**WHAT YOU WILL DO**
Reproduce every line of the records from the line that has "Task: Click the GateUser-e600 username" through the line that has "Action: [x=152, y=41]", shifting each coordinate in the answers up by 91. Leave the pictures out.

Element lookup records:

• • • • • • •

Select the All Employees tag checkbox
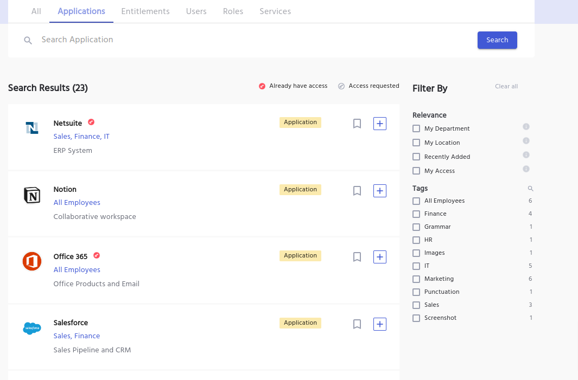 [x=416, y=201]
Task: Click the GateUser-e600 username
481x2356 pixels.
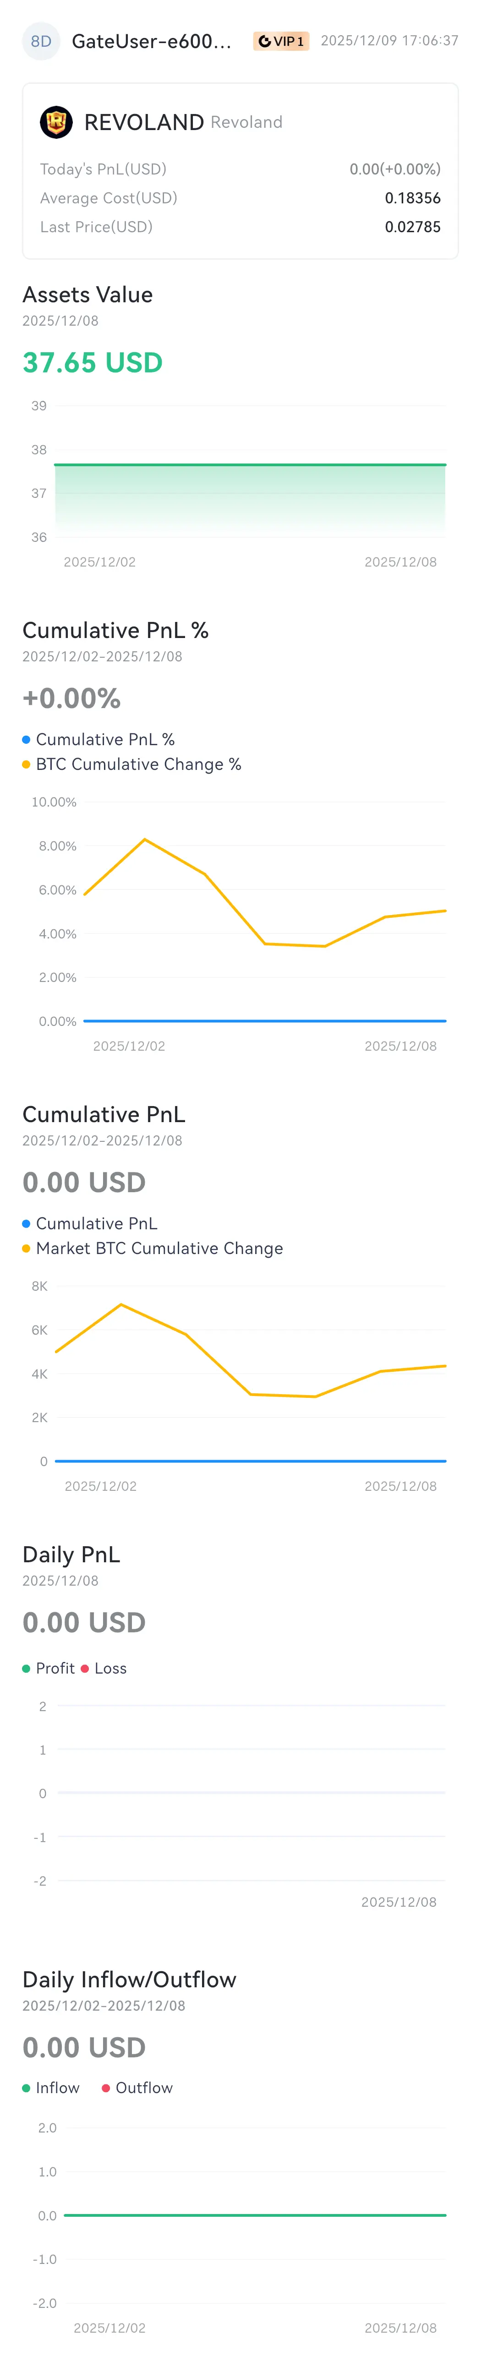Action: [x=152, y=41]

• • • • • • •

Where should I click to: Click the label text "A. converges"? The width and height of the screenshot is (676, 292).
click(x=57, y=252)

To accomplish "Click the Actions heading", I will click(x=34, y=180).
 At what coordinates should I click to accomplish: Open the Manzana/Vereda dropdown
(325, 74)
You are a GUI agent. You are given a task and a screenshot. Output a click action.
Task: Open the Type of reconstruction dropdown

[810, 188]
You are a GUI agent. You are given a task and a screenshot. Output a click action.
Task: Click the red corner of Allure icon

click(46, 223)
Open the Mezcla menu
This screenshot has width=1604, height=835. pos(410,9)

• • • • • • •

**OUTPUT FOR THIS TASK**
Task: Click the GateUser-e600 username
481x2356 pixels.
Action: [x=243, y=132]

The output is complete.